- Required work -
The answer is the set of lines that include "computer", copied from the data below.

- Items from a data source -
▼▼▼

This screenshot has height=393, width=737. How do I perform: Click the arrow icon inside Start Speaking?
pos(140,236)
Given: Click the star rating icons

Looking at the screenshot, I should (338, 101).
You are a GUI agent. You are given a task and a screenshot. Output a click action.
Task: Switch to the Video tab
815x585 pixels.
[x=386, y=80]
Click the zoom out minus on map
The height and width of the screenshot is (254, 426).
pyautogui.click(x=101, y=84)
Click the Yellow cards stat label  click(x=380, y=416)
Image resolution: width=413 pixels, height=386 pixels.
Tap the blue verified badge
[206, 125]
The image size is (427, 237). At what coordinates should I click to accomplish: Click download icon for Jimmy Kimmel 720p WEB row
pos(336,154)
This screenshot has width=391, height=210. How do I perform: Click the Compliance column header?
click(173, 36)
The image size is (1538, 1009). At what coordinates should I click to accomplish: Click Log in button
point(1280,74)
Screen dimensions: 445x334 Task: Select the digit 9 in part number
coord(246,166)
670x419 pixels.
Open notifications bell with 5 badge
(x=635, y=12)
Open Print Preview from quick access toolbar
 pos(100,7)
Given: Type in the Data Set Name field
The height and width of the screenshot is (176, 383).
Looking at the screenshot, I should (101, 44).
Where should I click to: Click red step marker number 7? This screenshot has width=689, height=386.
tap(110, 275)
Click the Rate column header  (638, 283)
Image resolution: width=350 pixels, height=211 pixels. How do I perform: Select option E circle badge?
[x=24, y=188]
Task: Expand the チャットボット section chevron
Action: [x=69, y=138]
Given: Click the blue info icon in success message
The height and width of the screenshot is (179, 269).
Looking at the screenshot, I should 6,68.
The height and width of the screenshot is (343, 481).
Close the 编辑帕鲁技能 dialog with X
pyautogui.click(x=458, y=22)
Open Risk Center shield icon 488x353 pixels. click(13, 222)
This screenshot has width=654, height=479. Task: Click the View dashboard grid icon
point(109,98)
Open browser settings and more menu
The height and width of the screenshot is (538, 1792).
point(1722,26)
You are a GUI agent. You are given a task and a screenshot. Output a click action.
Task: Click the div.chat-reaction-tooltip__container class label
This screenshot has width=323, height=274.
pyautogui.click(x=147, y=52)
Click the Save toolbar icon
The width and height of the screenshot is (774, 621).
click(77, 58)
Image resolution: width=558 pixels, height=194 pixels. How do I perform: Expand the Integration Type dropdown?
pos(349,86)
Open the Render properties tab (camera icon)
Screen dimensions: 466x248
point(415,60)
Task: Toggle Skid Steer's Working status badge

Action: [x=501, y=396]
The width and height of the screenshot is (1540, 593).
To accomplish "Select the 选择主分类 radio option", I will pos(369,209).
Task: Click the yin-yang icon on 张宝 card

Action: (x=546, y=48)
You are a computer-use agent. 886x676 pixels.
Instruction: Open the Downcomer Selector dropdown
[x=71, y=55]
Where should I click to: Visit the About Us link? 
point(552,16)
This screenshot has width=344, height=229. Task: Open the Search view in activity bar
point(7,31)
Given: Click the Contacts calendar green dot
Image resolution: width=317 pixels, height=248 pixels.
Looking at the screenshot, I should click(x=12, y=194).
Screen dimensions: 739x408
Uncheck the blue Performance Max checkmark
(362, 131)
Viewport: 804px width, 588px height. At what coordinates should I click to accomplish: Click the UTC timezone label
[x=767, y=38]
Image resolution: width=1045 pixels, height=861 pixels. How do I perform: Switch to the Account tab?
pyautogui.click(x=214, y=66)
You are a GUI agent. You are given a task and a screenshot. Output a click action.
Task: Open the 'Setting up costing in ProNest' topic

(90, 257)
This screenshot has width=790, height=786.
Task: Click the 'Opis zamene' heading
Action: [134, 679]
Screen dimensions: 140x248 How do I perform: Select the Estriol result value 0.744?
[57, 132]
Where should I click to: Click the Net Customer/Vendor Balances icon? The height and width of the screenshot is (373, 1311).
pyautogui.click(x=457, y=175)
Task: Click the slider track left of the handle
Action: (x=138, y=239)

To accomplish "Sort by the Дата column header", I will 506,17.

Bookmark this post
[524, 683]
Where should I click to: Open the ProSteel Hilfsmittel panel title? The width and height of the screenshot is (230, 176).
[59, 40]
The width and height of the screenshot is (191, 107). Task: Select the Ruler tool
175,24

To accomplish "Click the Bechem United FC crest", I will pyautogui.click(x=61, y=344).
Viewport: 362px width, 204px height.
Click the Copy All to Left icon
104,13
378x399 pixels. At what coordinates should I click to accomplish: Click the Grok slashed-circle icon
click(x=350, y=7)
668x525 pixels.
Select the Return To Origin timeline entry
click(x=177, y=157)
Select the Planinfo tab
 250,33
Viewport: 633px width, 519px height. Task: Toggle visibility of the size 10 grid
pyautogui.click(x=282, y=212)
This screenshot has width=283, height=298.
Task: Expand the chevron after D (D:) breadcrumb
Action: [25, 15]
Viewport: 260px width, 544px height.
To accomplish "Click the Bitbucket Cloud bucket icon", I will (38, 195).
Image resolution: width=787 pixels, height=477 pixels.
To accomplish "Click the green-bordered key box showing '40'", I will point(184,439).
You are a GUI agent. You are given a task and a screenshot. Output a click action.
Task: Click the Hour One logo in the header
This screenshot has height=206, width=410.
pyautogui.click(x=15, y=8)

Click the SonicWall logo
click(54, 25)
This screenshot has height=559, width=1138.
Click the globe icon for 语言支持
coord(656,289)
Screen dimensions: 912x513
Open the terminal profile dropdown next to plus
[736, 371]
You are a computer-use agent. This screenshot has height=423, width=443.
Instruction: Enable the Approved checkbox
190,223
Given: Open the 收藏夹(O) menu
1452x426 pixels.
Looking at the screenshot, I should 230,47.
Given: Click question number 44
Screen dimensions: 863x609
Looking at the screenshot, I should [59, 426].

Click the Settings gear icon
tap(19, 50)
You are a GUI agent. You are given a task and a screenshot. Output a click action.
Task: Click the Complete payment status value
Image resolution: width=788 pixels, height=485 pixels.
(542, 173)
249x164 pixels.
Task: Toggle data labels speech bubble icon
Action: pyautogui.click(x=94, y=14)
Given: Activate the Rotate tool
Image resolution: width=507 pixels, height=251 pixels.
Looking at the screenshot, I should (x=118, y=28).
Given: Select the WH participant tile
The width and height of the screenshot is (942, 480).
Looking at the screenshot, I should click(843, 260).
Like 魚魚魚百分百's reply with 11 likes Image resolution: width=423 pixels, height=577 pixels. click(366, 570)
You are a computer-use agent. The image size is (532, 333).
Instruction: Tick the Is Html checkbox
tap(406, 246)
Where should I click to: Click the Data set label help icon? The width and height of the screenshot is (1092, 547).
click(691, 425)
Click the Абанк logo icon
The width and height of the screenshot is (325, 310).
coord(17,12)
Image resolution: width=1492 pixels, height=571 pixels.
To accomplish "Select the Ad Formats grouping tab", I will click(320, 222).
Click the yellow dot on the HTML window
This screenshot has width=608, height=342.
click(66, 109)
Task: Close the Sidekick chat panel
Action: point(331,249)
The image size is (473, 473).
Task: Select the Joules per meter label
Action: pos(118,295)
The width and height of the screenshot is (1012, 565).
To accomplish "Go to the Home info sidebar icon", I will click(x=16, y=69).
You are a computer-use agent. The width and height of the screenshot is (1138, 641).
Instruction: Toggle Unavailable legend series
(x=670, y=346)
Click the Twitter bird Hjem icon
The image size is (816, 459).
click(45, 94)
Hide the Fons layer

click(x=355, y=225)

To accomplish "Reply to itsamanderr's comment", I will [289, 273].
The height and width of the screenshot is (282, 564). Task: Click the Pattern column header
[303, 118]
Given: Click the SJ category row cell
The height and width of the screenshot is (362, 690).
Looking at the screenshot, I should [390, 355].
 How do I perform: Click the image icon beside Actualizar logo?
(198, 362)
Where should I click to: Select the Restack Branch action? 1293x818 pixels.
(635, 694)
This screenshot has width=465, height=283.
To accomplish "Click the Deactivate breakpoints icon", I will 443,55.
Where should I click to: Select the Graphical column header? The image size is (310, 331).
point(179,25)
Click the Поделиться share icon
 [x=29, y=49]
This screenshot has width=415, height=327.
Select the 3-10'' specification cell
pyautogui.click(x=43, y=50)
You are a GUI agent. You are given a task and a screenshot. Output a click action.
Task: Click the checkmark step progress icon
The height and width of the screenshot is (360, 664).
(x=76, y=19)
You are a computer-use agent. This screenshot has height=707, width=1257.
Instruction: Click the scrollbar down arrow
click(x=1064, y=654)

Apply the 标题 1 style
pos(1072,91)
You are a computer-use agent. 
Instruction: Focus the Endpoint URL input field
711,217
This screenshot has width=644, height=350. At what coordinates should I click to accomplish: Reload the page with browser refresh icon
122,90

▲▲▲

- Written response -
You are a computer-use agent. 886x676 pixels.
You are a computer-use agent. This screenshot has height=423, width=443.
You are a computer-use agent. The image size is (532, 333).
You are a computer-use agent. The width and height of the screenshot is (1138, 641).
You are a computer-use agent. This screenshot has height=707, width=1257.
You are a computer-use agent. 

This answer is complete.